#### EXERCISE INSTRUCTIONS:
Convert the part of the data that opens with the line containing "You are a computer-use agent. The width" and closes with the line containing "Action: [197, 112]", both ends included, into a Markdown table with the columns No. and Text. Give each line its own numbered row, and leave out blank lines.

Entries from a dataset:

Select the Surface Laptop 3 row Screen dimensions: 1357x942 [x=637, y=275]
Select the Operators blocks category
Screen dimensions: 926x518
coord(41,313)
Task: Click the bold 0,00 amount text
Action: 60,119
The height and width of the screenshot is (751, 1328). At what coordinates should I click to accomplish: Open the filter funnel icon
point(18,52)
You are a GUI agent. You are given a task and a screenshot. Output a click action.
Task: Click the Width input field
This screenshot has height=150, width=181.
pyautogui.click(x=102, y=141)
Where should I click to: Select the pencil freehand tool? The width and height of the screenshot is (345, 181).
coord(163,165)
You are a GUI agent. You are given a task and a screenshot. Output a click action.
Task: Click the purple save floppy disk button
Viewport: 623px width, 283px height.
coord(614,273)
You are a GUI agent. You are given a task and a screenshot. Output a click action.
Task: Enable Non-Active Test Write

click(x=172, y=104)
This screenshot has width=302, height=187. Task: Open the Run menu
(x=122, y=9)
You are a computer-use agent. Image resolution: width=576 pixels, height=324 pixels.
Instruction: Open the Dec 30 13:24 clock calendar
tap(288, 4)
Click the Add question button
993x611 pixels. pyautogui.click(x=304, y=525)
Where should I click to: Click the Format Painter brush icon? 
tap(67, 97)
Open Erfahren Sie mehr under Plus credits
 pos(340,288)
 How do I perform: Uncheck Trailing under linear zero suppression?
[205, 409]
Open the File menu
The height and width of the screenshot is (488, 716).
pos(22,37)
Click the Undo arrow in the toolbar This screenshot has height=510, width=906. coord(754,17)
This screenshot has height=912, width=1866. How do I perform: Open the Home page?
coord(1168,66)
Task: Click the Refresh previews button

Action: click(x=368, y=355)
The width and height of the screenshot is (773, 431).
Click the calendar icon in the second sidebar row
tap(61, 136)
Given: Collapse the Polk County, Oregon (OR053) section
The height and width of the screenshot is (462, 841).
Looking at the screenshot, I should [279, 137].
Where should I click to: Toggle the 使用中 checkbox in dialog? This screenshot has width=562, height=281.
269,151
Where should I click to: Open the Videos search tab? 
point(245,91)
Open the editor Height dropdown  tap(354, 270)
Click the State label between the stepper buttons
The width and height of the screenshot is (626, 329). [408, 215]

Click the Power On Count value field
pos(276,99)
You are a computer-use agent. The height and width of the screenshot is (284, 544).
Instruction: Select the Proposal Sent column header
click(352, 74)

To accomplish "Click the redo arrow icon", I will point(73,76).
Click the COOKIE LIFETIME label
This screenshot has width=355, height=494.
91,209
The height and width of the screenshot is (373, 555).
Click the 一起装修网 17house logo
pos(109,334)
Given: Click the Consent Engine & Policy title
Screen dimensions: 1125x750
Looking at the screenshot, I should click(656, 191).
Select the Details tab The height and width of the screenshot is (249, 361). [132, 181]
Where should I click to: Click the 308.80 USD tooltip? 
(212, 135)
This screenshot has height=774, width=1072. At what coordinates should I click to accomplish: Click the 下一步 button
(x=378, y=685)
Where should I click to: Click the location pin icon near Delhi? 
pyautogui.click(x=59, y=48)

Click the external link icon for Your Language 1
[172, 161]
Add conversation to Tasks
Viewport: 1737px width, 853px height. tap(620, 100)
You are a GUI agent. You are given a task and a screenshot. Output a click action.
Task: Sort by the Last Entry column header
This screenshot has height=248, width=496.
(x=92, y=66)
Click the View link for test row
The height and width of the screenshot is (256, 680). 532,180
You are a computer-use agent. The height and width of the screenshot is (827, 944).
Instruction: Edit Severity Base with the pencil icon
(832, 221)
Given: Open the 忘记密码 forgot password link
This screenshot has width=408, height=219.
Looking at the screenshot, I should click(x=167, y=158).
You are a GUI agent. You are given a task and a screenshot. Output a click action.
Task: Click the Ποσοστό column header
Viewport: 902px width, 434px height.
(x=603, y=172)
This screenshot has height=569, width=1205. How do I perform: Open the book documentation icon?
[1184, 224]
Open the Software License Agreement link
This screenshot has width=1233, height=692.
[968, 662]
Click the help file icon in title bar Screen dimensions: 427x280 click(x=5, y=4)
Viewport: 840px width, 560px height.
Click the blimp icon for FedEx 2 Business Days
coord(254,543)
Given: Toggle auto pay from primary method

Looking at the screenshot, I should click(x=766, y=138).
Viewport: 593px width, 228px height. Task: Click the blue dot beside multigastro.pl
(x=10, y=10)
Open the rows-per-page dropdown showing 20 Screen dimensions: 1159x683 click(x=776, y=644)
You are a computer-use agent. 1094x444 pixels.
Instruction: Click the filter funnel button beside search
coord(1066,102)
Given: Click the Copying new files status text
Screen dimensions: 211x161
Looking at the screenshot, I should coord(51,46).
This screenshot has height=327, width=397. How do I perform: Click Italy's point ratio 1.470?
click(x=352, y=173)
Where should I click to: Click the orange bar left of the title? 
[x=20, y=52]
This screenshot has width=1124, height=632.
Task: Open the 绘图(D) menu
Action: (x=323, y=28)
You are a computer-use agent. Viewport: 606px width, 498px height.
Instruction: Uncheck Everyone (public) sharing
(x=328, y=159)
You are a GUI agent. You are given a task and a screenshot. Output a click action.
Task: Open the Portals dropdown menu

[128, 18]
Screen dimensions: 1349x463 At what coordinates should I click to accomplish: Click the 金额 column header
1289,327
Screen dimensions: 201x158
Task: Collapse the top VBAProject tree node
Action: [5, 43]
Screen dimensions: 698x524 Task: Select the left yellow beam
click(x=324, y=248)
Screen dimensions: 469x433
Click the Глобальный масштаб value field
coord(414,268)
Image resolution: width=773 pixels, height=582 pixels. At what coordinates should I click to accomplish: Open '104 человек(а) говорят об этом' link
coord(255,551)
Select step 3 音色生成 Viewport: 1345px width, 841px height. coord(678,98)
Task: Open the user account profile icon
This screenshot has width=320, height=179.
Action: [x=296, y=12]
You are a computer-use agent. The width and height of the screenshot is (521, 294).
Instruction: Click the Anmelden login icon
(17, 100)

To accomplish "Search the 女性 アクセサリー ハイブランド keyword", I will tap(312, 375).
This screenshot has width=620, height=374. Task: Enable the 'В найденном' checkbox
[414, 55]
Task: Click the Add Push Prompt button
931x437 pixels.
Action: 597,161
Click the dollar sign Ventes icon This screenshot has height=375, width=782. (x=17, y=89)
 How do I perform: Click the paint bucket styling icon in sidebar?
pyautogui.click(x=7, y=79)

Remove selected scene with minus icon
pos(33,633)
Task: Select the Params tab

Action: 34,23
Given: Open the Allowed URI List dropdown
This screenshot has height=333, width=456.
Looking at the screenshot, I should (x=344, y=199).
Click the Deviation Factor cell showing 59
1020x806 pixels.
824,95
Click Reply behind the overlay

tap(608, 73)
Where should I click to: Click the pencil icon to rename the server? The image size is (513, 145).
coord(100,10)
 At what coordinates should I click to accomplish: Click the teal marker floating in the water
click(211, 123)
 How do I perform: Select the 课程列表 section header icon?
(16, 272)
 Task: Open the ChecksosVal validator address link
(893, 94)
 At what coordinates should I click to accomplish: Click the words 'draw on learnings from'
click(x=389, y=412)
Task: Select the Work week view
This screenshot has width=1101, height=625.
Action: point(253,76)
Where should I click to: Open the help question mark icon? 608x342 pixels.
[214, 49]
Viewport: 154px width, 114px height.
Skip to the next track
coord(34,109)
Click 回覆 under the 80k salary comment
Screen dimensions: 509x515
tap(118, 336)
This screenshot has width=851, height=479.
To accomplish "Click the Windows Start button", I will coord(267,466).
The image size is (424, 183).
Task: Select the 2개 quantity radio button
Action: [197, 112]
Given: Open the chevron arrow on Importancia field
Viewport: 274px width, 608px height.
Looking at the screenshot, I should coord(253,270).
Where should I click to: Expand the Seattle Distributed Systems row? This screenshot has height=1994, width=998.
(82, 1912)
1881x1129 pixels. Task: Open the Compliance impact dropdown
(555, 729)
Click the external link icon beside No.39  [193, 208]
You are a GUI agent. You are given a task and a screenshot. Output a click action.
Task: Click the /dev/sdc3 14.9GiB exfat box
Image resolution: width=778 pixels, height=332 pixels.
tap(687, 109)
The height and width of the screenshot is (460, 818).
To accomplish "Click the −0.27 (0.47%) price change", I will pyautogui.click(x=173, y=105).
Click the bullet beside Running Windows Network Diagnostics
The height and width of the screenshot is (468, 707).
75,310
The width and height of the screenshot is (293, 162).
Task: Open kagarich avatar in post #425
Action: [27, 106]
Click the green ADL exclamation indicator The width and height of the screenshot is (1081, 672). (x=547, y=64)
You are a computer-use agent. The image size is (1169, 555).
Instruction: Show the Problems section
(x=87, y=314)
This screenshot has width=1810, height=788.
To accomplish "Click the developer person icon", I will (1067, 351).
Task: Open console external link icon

#### FINAL ANSWER:
| No. | Text |
|---|---|
| 1 | You are a computer-use agent. The width and height of the screenshot is (521, 294). |
| 2 | Instruction: Click the Anmelden login icon |
| 3 | (17, 100) |
| 4 | To accomplish "Search the 女性 アクセサリー ハイブランド keyword", I will tap(312, 375). |
| 5 | This screenshot has width=620, height=374. Task: Enable the 'В найденном' checkbox |
| 6 | [414, 55] |
| 7 | Task: Click the Add Push Prompt button |
| 8 | 931x437 pixels. |
| 9 | Action: 597,161 |
| 10 | Click the dollar sign Ventes icon This screenshot has height=375, width=782. (x=17, y=89) |
| 11 |  How do I perform: Click the paint bucket styling icon in sidebar? |
| 12 | pyautogui.click(x=7, y=79) |
| 13 | Remove selected scene with minus icon |
| 14 | pos(33,633) |
| 15 | Task: Select the Params tab |
| 16 | Action: 34,23 |
| 17 | Given: Open the Allowed URI List dropdown |
| 18 | This screenshot has height=333, width=456. |
| 19 | Looking at the screenshot, I should (x=344, y=199). |
| 20 | Click the Deviation Factor cell showing 59 |
| 21 | 1020x806 pixels. |
| 22 | 824,95 |
| 23 | Click Reply behind the overlay |
| 24 | tap(608, 73) |
| 25 | Where should I click to: Click the pencil icon to rename the server? The image size is (513, 145). |
| 26 | coord(100,10) |
| 27 |  At what coordinates should I click to accomplish: Click the teal marker floating in the water |
| 28 | click(211, 123) |
| 29 |  How do I perform: Select the 课程列表 section header icon? |
| 30 | (16, 272) |
| 31 |  Task: Open the ChecksosVal validator address link |
| 32 | (893, 94) |
| 33 |  At what coordinates should I click to accomplish: Click the words 'draw on learnings from' |
| 34 | click(x=389, y=412) |
| 35 | Task: Select the Work week view |
| 36 | This screenshot has width=1101, height=625. |
| 37 | Action: point(253,76) |
| 38 | Where should I click to: Open the help question mark icon? 608x342 pixels. |
| 39 | [214, 49] |
| 40 | Viewport: 154px width, 114px height. |
| 41 | Skip to the next track |
| 42 | coord(34,109) |
| 43 | Click 回覆 under the 80k salary comment |
| 44 | Screen dimensions: 509x515 |
| 45 | tap(118, 336) |
| 46 | This screenshot has width=851, height=479. |
| 47 | To accomplish "Click the Windows Start button", I will coord(267,466). |
| 48 | The image size is (424, 183). |
| 49 | Task: Select the 2개 quantity radio button |
| 50 | Action: [197, 112] |